--- Excerpt Enclosed Below ---
The cost-bond rules thus also violate our state constitution’s privileges-and-immunities (equal-protection) clause, which states: “No law shall be enacted granting to any citizen [or] class of citizens . . . privileges or immunities which, upon the same terms, shall not equally belong to all citizens.” Ariz. Const. art. 2, § 13.
The Arizona Supreme Court has relied on that clause to invalidate a law that—like Rule 67(d)—placed a heavier burden on a non-indigent tort plaintiff's right of access to the courts than the burden placed on an indigent tort plaintiff. In the 1977 Eastin v. Broomfield opinion, this Court struck down as unconstitutional a statute requiring non-indigent medical-malpractice plaintiffs who wanted to pursue a claim that a medical-malpractice review panel had rejected to post a $2,000 cash bond or its equivalent with the clerk of court—when the cash bond could be reduced for an indigent. Eastin v. Broomfield, 116 Ariz. 576, 585-86, 570 P.2d 744, 753-54 (1977).
Much like Rule 67, the statute in Eastin provided: “If such bond is not posted before the plaintiff proceeds further in the action, the action shall be dismissed.” A.R.S. § 12-567(I).
Eastin held the statute violated the state constitution, explaining that: “As to the indigent, the statute violates the Arizona constitutional privileges and immunities clause, Art. II, § 13, by denying access to the courts. As to the non-indigent, it places a heavier burden upon his access to the court and therefore violates the same clause of the Arizona Constitution. Eastin, 116 Ariz. at 586, 570 P.2d at 754 (emphasis added).
Likewise, in New v. ABOR, 127 Ariz. 68, 618 P.2d 238 (App. 1980), a law required a $500 cost bond before a plaintiff could file a breach-of-contract or negligence claim against the State was unconstitutional under Arizona’s equal privileges and immunities clause.
Rules 67(d) and (e) place a heavier burden on a non-indigent tort plaintiff than on a similarly situated indigent tort plaintiff. The cost-bond rules thus violate the Arizona privileges-and-immunities clause and the federal constitution’s equal-protection clause. Indeed, the cost-bond rules only work against plaintiffs and only work for defendants. The rules thus doubly impose unequal treatment, first among plaintiffs, and then between plaintiffs and defendants. “There can be no equal justice when the right to file suit depends on one’s ability to pay.” Psychiatric Association v. Siegel, 610 So.2d 419, 426 (Fla. 1992).
--- End of Enclosed Excerpt ---
--- Given information Enclosed Below ---
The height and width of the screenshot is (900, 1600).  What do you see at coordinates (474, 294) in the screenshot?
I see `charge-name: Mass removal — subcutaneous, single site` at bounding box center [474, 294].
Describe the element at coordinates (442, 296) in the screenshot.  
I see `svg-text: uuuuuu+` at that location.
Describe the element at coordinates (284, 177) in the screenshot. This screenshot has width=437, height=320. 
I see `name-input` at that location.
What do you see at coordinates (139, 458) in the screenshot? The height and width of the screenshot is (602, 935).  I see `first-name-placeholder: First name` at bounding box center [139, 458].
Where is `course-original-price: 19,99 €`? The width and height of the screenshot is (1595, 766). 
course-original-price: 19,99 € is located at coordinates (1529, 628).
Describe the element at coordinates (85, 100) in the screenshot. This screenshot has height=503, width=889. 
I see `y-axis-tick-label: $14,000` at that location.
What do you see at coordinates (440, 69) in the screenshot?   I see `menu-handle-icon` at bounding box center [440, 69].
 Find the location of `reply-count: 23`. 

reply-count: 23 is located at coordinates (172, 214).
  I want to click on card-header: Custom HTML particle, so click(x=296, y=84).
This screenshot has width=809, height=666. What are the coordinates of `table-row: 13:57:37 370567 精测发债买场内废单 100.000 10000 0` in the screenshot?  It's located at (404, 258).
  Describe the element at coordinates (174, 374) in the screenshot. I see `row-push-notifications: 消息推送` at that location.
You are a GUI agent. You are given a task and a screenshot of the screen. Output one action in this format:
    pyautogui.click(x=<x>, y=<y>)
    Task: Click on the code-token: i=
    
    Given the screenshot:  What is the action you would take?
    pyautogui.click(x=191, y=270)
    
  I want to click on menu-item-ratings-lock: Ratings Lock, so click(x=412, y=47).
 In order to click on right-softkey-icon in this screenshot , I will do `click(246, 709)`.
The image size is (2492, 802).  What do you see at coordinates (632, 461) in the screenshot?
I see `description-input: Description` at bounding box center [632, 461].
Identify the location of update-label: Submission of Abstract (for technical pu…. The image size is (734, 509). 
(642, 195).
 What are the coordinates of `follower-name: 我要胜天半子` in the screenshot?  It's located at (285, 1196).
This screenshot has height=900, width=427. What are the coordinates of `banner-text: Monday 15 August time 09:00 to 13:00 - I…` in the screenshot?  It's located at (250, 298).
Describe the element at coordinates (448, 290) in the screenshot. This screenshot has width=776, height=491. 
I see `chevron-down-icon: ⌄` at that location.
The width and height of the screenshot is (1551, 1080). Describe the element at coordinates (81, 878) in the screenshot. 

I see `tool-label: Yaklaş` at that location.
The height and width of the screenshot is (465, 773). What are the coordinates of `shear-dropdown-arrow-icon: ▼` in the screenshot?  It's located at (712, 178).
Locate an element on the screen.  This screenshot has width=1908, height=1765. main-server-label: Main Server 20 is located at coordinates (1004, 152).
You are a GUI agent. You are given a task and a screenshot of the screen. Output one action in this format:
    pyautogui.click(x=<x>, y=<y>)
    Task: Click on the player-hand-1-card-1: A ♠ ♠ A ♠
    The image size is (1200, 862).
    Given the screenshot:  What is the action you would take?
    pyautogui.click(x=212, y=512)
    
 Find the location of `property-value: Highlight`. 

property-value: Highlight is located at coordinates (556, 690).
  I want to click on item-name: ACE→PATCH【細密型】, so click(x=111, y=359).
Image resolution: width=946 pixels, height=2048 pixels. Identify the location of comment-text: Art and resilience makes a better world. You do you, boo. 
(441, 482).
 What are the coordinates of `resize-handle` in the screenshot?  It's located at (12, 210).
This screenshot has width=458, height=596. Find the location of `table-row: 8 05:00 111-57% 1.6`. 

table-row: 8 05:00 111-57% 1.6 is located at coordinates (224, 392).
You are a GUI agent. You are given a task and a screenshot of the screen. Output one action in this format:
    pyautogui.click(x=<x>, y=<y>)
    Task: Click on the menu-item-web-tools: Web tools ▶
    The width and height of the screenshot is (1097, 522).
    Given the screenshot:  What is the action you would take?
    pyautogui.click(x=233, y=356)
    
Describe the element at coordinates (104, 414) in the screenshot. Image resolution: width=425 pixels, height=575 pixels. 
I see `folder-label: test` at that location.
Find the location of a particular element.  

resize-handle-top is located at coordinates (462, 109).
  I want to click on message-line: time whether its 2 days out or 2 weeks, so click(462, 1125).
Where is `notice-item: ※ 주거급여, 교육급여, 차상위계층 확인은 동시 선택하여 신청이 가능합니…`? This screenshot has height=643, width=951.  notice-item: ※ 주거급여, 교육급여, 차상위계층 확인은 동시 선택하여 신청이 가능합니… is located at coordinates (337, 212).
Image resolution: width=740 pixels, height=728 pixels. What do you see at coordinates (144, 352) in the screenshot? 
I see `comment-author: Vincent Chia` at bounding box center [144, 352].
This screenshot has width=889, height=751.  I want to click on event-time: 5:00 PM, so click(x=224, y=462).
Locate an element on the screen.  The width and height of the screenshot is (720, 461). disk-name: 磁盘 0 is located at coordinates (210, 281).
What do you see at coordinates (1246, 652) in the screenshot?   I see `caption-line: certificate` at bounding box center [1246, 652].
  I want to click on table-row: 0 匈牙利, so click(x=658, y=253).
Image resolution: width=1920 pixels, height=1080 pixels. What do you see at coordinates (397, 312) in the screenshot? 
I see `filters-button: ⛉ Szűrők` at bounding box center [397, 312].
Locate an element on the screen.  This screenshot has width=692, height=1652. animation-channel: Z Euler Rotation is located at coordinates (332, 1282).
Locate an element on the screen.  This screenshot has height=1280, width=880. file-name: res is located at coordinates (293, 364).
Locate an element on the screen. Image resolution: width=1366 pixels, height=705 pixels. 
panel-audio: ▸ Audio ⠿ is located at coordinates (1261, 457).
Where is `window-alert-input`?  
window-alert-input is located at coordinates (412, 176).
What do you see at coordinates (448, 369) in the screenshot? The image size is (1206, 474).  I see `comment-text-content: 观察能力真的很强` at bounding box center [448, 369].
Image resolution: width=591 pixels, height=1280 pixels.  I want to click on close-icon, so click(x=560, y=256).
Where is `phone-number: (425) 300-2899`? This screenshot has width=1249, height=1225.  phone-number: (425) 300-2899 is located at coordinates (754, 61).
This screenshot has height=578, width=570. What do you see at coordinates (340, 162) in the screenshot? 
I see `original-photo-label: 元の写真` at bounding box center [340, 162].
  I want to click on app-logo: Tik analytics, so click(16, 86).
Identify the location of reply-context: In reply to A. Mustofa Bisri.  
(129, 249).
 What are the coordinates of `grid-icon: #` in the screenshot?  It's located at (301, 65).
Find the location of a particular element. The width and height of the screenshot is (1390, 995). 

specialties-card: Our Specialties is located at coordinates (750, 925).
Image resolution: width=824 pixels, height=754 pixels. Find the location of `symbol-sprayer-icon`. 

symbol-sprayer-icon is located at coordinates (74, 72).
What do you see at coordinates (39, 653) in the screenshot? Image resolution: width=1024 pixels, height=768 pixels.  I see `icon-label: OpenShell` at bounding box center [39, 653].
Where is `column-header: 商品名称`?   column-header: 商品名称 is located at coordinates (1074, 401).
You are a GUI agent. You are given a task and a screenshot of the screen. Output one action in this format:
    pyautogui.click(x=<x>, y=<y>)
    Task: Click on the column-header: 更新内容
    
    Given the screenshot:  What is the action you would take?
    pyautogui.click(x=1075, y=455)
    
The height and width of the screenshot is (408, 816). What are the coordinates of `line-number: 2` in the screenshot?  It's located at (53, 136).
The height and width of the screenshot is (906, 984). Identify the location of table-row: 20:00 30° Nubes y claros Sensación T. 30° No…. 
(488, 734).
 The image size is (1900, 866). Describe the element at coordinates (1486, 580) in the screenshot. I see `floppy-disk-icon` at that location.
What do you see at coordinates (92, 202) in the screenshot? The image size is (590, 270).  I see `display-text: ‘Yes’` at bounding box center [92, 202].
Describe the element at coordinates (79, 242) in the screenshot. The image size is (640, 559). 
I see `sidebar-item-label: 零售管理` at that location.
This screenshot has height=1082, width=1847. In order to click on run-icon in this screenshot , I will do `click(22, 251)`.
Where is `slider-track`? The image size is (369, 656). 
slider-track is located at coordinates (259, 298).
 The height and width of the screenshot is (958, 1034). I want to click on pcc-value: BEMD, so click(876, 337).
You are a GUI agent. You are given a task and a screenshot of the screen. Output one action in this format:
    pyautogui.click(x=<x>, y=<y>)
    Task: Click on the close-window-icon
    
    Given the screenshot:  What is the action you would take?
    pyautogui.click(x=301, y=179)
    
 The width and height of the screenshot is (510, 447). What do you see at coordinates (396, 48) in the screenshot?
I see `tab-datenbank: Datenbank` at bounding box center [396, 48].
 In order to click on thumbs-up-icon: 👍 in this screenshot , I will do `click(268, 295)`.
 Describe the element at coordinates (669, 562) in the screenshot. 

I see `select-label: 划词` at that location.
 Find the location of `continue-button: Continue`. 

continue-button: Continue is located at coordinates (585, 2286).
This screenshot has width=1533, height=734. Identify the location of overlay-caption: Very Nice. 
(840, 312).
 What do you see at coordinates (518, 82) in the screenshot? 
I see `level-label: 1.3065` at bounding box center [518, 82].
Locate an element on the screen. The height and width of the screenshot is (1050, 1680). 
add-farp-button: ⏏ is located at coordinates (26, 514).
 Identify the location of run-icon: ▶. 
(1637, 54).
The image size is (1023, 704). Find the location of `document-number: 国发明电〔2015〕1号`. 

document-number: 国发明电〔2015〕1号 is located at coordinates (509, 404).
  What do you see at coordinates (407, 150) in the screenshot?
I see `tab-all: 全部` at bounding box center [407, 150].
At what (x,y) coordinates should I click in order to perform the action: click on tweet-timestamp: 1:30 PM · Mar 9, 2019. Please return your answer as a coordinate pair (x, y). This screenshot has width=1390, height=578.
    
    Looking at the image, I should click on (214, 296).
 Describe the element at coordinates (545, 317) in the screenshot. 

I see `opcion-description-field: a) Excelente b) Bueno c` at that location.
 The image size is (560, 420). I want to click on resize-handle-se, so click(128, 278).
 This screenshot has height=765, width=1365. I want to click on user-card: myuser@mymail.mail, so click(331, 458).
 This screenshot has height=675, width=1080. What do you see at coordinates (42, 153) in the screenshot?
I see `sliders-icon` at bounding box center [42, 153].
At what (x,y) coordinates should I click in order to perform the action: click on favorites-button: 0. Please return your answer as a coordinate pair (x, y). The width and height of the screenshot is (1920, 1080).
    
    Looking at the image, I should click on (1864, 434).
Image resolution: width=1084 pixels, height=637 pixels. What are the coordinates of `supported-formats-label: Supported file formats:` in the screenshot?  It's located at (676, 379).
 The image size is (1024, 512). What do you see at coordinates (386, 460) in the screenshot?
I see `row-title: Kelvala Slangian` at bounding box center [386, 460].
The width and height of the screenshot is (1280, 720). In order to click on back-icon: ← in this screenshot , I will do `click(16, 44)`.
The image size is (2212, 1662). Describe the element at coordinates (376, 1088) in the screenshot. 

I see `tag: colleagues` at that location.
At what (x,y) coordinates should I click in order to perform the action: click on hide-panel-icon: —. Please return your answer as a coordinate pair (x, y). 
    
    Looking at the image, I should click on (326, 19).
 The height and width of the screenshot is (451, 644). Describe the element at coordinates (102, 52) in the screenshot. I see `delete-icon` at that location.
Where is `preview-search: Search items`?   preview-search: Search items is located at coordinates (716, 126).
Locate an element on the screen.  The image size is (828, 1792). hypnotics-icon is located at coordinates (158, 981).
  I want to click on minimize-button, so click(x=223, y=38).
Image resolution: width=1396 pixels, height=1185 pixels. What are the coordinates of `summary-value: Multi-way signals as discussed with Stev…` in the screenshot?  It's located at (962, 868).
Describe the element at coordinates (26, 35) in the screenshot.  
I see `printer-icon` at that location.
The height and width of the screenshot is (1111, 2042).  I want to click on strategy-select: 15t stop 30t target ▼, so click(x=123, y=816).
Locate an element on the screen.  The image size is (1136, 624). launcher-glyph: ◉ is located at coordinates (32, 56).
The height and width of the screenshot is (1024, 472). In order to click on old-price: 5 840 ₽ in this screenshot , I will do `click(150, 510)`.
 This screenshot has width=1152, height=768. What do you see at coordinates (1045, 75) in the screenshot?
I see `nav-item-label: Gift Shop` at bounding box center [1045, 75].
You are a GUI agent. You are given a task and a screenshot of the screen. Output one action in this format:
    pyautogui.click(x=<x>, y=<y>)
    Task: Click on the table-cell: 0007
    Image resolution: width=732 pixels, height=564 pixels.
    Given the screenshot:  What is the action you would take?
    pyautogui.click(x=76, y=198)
--- End of Enclosed Given information ---
▸ **Task instructions**:
1. In the excerpt on Arizona's cost-bond rules, what amount did the statute struck down in Eastin v. Broomfield require non-indigent medical-malpractice plaintiffs to post?
2. Continue the excerpt on Arizona's cost-bond rules from the point where it stops.
The data stands on its own and is separate from the excerpt on Arizona's cost-bond rules.

▸ **Answers by task**:
1. A $2,000 cash bond or its equivalent, posted with the clerk of court.

2.
Finally, the cost-bond scheme is unconstitutional because it violates the right of access to the courts fundamental to due process of law under the state and federal constitutions. See Logan v. Zimmerman Brush Co., 455 U.S. 422, 429 (1982).
The longevity of a law does not canonize it, or such evil doctrines such as “separate and equal” would still plague us. This Court has held that when the reason for a rule no longer exists, the rule should be abandoned. Stone v. Arizona Highway Commission, 93 Ariz. 384, 387, 381 P.2d 107, 109 (1963). Thus, while we honor the best parts of our heritage, “we are not prisoners of the past.” Wiley v. Industrial Commission, 174 Ariz. 84, 93, 847 P.2d 595, 604 (1993).
There must be equal access to justice for all, not just for the indigent and the highly prosperous. The cost-bond rules undermine and defeat that principle. They unconstitutionally and unfairly discriminated in 1901 and—although they are now more sophisticated—they still unconstitutionally and unfairly discriminate. They have no place in a judicial system dedicated to equal access to justice for all. This Court should eliminate them from our judicial system once and for all.